*Exercise inputs*
▶

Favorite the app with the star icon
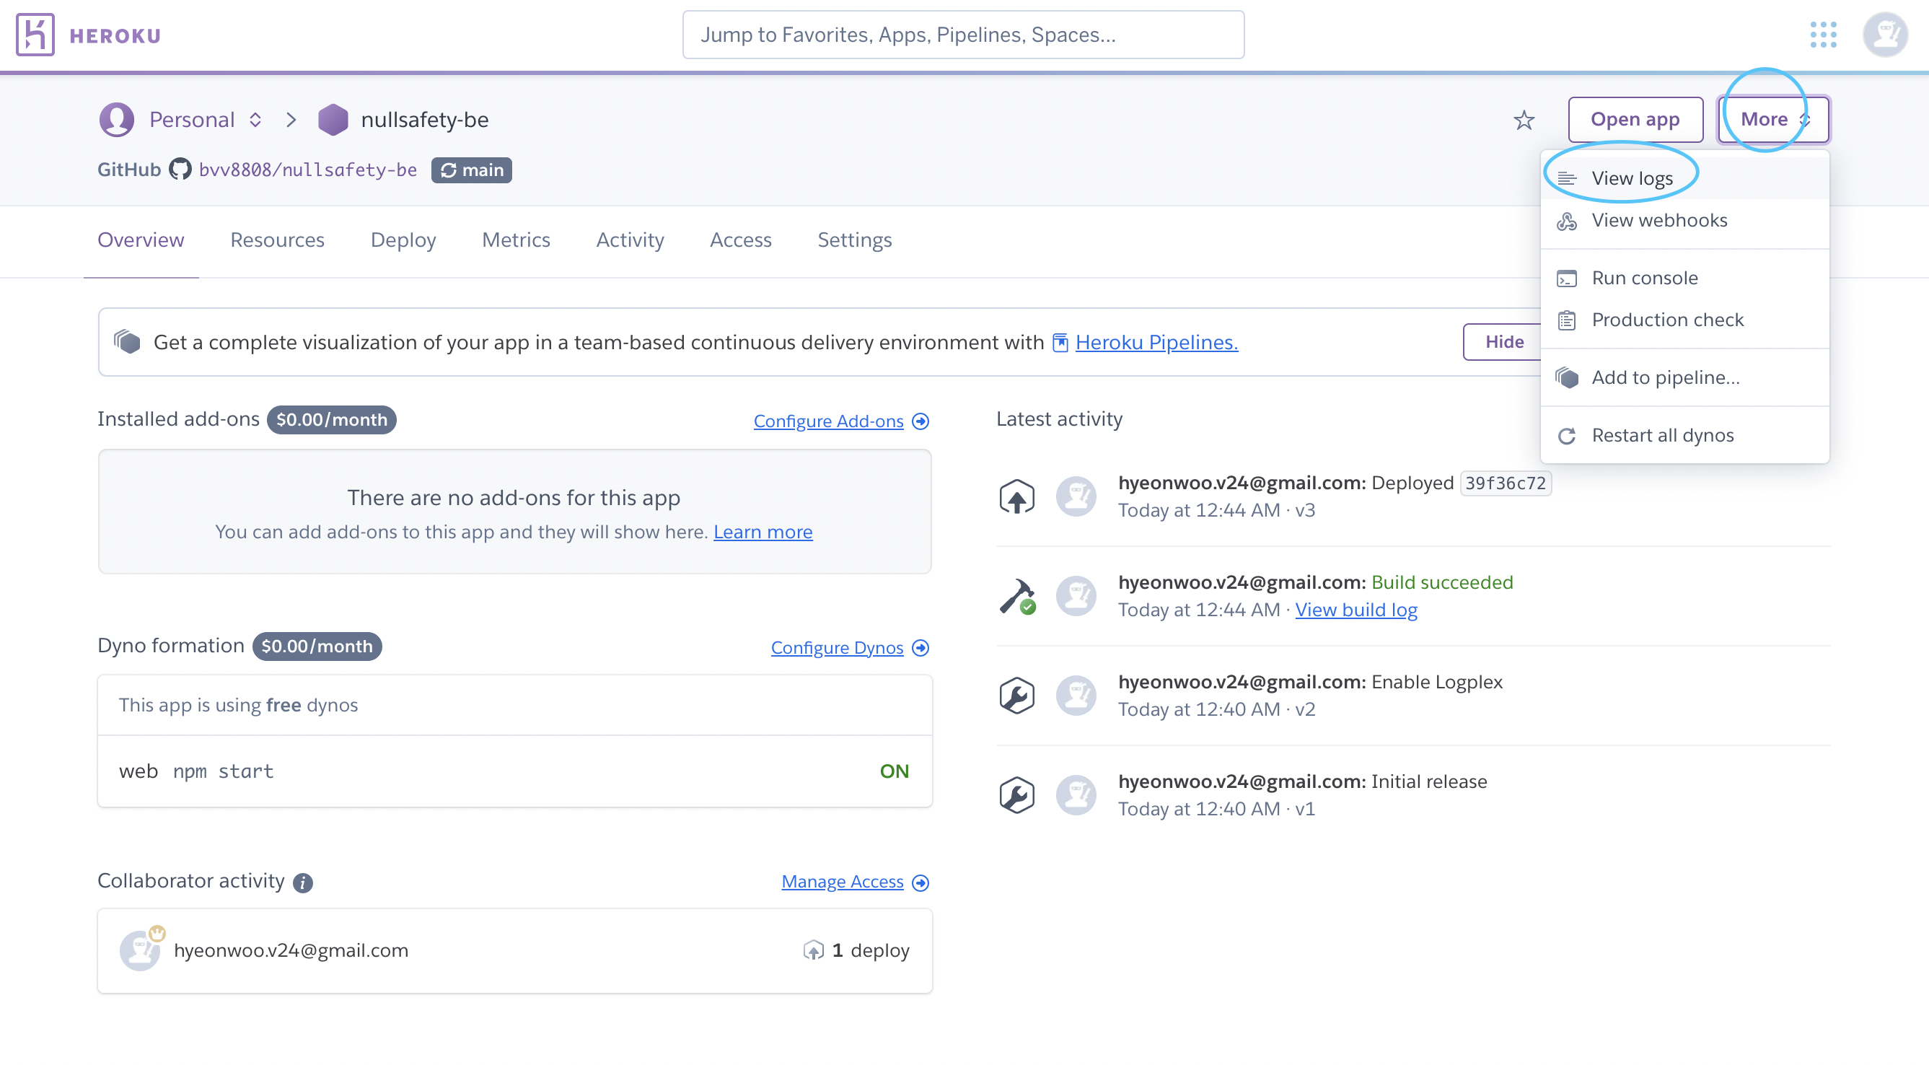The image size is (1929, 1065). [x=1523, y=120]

◀
▶

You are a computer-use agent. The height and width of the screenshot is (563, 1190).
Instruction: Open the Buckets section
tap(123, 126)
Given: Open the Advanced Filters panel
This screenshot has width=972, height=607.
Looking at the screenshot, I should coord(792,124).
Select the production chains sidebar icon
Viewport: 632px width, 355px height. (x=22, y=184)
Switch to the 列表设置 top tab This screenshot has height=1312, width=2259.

◀

*What the task requires*
Could you return exactly the stretch of the data above that starts at the line with "This screenshot has width=972, height=607." and ends at the line with "Switch to the", both lines included?

*Task result*
This screenshot has width=972, height=607.
Looking at the screenshot, I should coord(792,124).
Select the production chains sidebar icon
Viewport: 632px width, 355px height. (x=22, y=184)
Switch to the 列表设置 top tab This screenshot has height=1312, width=2259.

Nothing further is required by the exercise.